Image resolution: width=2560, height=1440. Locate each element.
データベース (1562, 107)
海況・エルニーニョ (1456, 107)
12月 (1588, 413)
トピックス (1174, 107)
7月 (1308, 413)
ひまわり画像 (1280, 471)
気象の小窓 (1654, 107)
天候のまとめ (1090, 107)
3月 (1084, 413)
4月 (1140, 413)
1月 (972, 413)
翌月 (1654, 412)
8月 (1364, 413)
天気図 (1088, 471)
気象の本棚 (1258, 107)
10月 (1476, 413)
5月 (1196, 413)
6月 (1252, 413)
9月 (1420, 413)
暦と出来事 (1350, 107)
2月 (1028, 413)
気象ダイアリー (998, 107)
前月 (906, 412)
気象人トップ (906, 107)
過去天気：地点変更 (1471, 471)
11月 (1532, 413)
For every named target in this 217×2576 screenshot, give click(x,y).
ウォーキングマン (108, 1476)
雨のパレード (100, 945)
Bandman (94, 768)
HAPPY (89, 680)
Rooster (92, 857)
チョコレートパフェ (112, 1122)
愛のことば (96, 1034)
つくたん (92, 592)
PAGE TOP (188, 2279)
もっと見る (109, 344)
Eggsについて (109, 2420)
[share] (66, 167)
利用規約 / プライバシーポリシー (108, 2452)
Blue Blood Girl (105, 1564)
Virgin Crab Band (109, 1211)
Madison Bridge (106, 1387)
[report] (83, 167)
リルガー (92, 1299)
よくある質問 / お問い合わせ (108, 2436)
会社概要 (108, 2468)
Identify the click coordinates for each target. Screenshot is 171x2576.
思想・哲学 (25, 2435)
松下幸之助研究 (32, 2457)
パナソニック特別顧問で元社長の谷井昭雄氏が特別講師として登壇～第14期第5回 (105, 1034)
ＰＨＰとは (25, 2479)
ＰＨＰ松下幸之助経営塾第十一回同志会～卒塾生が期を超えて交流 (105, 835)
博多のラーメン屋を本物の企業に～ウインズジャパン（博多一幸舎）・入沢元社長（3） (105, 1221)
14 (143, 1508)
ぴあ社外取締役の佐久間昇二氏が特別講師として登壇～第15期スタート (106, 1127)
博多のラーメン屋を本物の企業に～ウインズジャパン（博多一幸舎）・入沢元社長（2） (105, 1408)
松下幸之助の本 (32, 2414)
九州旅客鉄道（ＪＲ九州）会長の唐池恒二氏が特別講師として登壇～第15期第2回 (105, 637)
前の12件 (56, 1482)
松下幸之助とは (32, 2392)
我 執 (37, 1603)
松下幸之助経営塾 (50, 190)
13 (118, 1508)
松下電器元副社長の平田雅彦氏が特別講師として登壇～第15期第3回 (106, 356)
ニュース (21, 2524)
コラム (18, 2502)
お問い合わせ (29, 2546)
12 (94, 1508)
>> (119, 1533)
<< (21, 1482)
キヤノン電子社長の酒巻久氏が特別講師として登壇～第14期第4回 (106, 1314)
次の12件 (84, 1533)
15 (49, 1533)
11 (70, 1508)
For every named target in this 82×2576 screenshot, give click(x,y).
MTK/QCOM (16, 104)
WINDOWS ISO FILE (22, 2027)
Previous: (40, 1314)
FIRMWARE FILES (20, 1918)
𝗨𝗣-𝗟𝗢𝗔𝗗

· · ·

YOUR ASSIGNMENT: What you return must match the listing exactly, with nothing missing.

THE COMPLETED TASK:
Image resolution: width=2560, height=1440. Locate each element.
データベース (1562, 107)
海況・エルニーニョ (1456, 107)
12月 (1588, 413)
トピックス (1174, 107)
7月 (1308, 413)
ひまわり画像 (1280, 471)
気象の小窓 (1654, 107)
天候のまとめ (1090, 107)
3月 (1084, 413)
4月 (1140, 413)
1月 (972, 413)
翌月 (1654, 412)
8月 (1364, 413)
天気図 (1088, 471)
気象の本棚 (1258, 107)
10月 (1476, 413)
5月 (1196, 413)
6月 (1252, 413)
9月 (1420, 413)
暦と出来事 (1350, 107)
2月 (1028, 413)
気象ダイアリー (998, 107)
前月 (906, 412)
気象人トップ (906, 107)
過去天気：地点変更 (1471, 471)
11月 (1532, 413)
For every named target in this 217×2576 screenshot, give click(x,y).
ウォーキングマン (108, 1476)
雨のパレード (100, 945)
Bandman (94, 768)
HAPPY (89, 680)
Rooster (92, 857)
チョコレートパフェ (112, 1122)
愛のことば (96, 1034)
つくたん (92, 592)
PAGE TOP (188, 2279)
もっと見る (109, 344)
Eggsについて (109, 2420)
[share] (66, 167)
利用規約 / プライバシーポリシー (108, 2452)
Blue Blood Girl (105, 1564)
Virgin Crab Band (109, 1211)
Madison Bridge (106, 1387)
[report] (83, 167)
リルガー (92, 1299)
よくある質問 / お問い合わせ (108, 2436)
会社概要 (108, 2468)
Identify the click coordinates for each target. Screenshot is 171x2576.
思想・哲学 (25, 2435)
松下幸之助研究 (32, 2457)
パナソニック特別顧問で元社長の谷井昭雄氏が特別講師として登壇～第14期第5回 (105, 1034)
ＰＨＰとは (25, 2479)
ＰＨＰ松下幸之助経営塾第十一回同志会～卒塾生が期を超えて交流 (105, 835)
博多のラーメン屋を本物の企業に～ウインズジャパン（博多一幸舎）・入沢元社長（3） (105, 1221)
14 (143, 1508)
ぴあ社外取締役の佐久間昇二氏が特別講師として登壇～第15期スタート (106, 1127)
博多のラーメン屋を本物の企業に～ウインズジャパン（博多一幸舎）・入沢元社長（2） (105, 1408)
松下幸之助の本 (32, 2414)
九州旅客鉄道（ＪＲ九州）会長の唐池恒二氏が特別講師として登壇～第15期第2回 (105, 637)
前の12件 (56, 1482)
松下幸之助とは (32, 2392)
我 執 (37, 1603)
松下幸之助経営塾 (50, 190)
13 (118, 1508)
松下電器元副社長の平田雅彦氏が特別講師として登壇～第15期第3回 (106, 356)
ニュース (21, 2524)
コラム (18, 2502)
お問い合わせ (29, 2546)
12 (94, 1508)
>> (119, 1533)
<< (21, 1482)
キヤノン電子社長の酒巻久氏が特別講師として登壇～第14期第4回 (106, 1314)
次の12件 (84, 1533)
15 (49, 1533)
11 (70, 1508)
For every named target in this 82×2576 screenshot, give click(x,y).
MTK/QCOM (16, 104)
WINDOWS ISO FILE (22, 2027)
Previous: (40, 1314)
FIRMWARE FILES (20, 1918)
𝗨𝗣-𝗟𝗢𝗔𝗗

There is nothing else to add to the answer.